At first glance, Under Night In-Birth might seem like another wildly complicated and confusing anime fighting game. Hell, it might seem like the most confusing of them all, with the series’ increasingly indecipherable subtitles coming alongside a chaotic-looking cast of characters and a truly unhinged story mode. The surface veneer of the series paints the picture of a complicated and confusing fighting game that is simply too weird to understand.
The reality of this game couldn’t be anything further than that, though. Underneath the wild aesthetic, which is weird for the sake of being weird, Under Night In-Birth houses some of the most polished, deliberate and satisfying gameplay I’ve ever experienced in a fighting game, and a robust tutorial that is unmatched by any other game. Under Night In-Birth EXE:Late[cl-r] may not introduce a massive amount of new content, but with a debut on the Nintendo Switch, this re-release provides the avenue for a whole new group of gamers to catch that Under Night In-Birth fever.
Make no mistake, this new version of Under Night In-Birth is not a massive relaunch in the same vein as Ultra Street Fighter IV or Guilty Gear Xrd Rev 2. Under Night In-Birth EXE:Late[cl-r] is an updated version of Under Night In-Birth EXE:Late[st], but adds just one new playable character, the ice-wielder Londrekia. Aside from that, it’s a free update to Late[st] that brings roster-wide balance and moveset changes.
So if you’re an existing player, this thankfully means that you have just a small investment to make to get back up to date. You really just need to drop £7.39 for the Londrekia DLC, though a £15.99 upgrade pack is also available with more cosmetics. If you’ve never owned the game before or you’re looking to buy it on Nintendo Switch, this re-release is a solid deal and even packs in all of the previous colour and announcer DLC as a bonus. As a massive fan of the game, I’ve longed for more characters or even new modes, so the small amount of new content on offer here is a bit of a bummer.

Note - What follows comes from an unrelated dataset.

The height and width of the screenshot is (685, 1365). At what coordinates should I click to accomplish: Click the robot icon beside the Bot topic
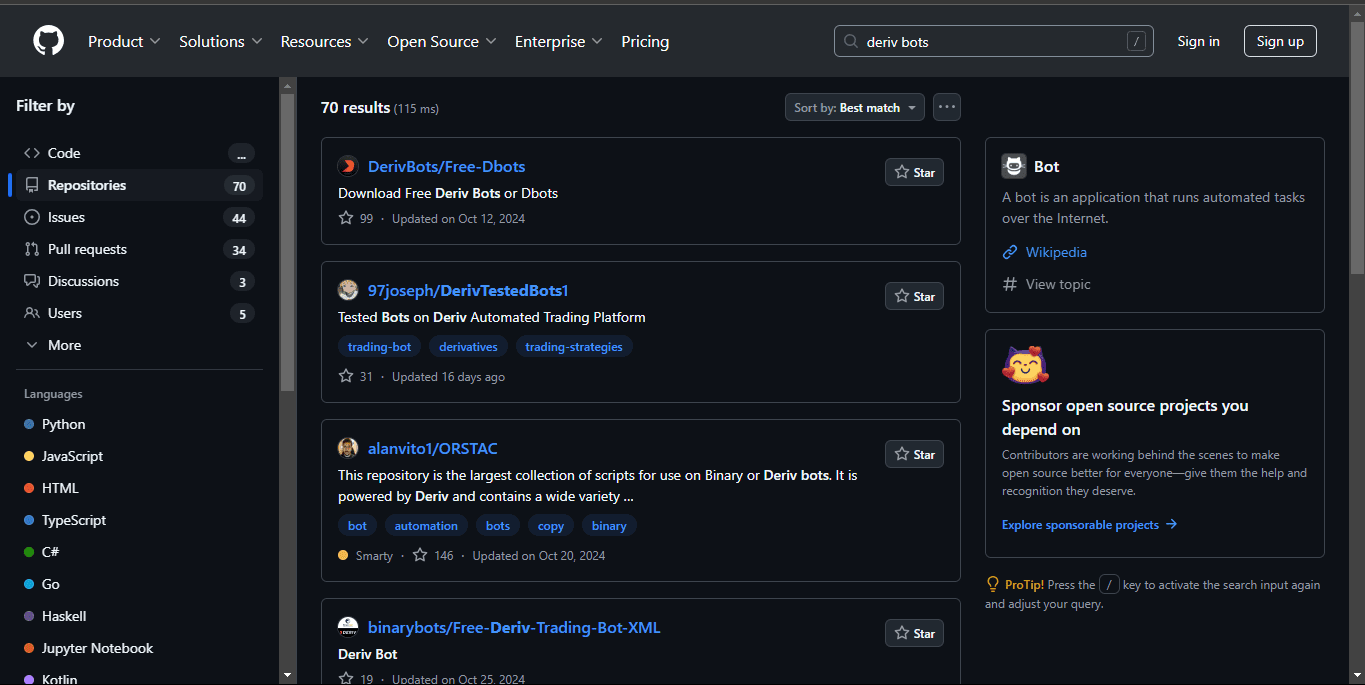[x=1013, y=166]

Still, the stuff that’s new in Under Night In-Birth EXE:Late[cl-r] is an absolute delight. Londrekia is a wonderful new addition to the cast, and a welcome sight after he was canned from the original 2011 roster for having overly-complicated gameplay elements. Those gameplay ideas were eventually splintered off into other characters, so he has a brand new toolkit. These consisting of a golden staff and ice abilities, making him the perfect complement to other elemental characters in the game.
His abilities can be a little tricky to get the hang of at first, but once you put some time in with him and get a hang of it, seeing the frosty fighter glide around the screen as he freezes opponents in place and flings deadly crystals is oh so satisfying.
The other big thing with this version of the game is that, for the first time ever, Under Night In-Birth is playable on the Nintendo Switch. The game runs flawlessly on Nintendo’s hybrid handheld, with visuals looking as sharp as ever and load times hardly ever being a major hassle. The online community on Nintendo Switch likely won’t be as active or bustling as on PC or PlayStation 4, but it’s still nice to have a way to bring the experience on the go for when I’m really itching to practice those Akatsuki strings.
My thoughts on Under Night In-Birth haven’t changed at all over the years – just read my Under Night In-Birth Exe:Late[st] review for more. It has been, and still is one of the most polished, satisfying and fun fighting games on the market. The skill ceiling is high enough for hardcore veterans to find plenty of tech to learn and master, while still offering enough accessibility and tutelage for even the most casual and inexperienced players to get a taste of the flashy, incredibly crazy action of the game.
All of that gameplay polish is wrapped up in a slick and stylish aesthetic that delivers some of the best fighting game music and most memorably characters in recent years, which is all basically to say this: if you haven’t played Under Night In-Birth yet, what the hell are you waiting for?